= Problem description =
Your answer must be the full set of entries, repeated exactly.

= Source data =
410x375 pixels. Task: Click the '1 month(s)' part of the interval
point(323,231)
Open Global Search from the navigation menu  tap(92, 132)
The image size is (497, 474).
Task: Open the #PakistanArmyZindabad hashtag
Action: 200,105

= Problem solution =
410x375 pixels. Task: Click the '1 month(s)' part of the interval
point(323,231)
Open Global Search from the navigation menu  tap(92, 132)
The image size is (497, 474).
Task: Open the #PakistanArmyZindabad hashtag
Action: 200,105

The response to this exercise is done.